The term was proposed by Davidoff & Florance in 2000. Their editorial suggested that physicians should be delegating their information needs to informationists, just as they currently order CT scans from radiologists or cardiac catheterizations from cardiologists. They conceived of an information professional who was embedded in (and indeed, supported by) the clinical departments.
Supporters of the concept see it as a means for librarians to reinvigorate connections with the faculty/clinicians, as well as provide (putatively) superior service by dint of informationists' biomedical training. Critics complain that the idea is nothing new (perhaps most famously in an article entitled So what are we? Chopped liver?): librarians already provide superior service and clinical medical librarians have been working alongside physicians for years.

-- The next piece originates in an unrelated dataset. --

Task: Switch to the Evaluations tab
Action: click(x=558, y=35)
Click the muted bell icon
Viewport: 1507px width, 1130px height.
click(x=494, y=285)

The large informationist programs in the U.S. are at the National Institutes of Health and at Vanderbilt University. A growing number of other institutions are hiring people in this role, though there is no universal definition or job description.
The term informationist should not be confused with informaticist, although some informationists do possess skills in bioinformatics and medical informatics. Stanford University and University of Washington are examples of institutional libraries which have hired biology PhD's (but no library degree) to provide informatics support.
Davidoff, F., & Florance, V. (2000). The informationist: A new health profession? Annals of Internal Medicine, 132(12): 996-998.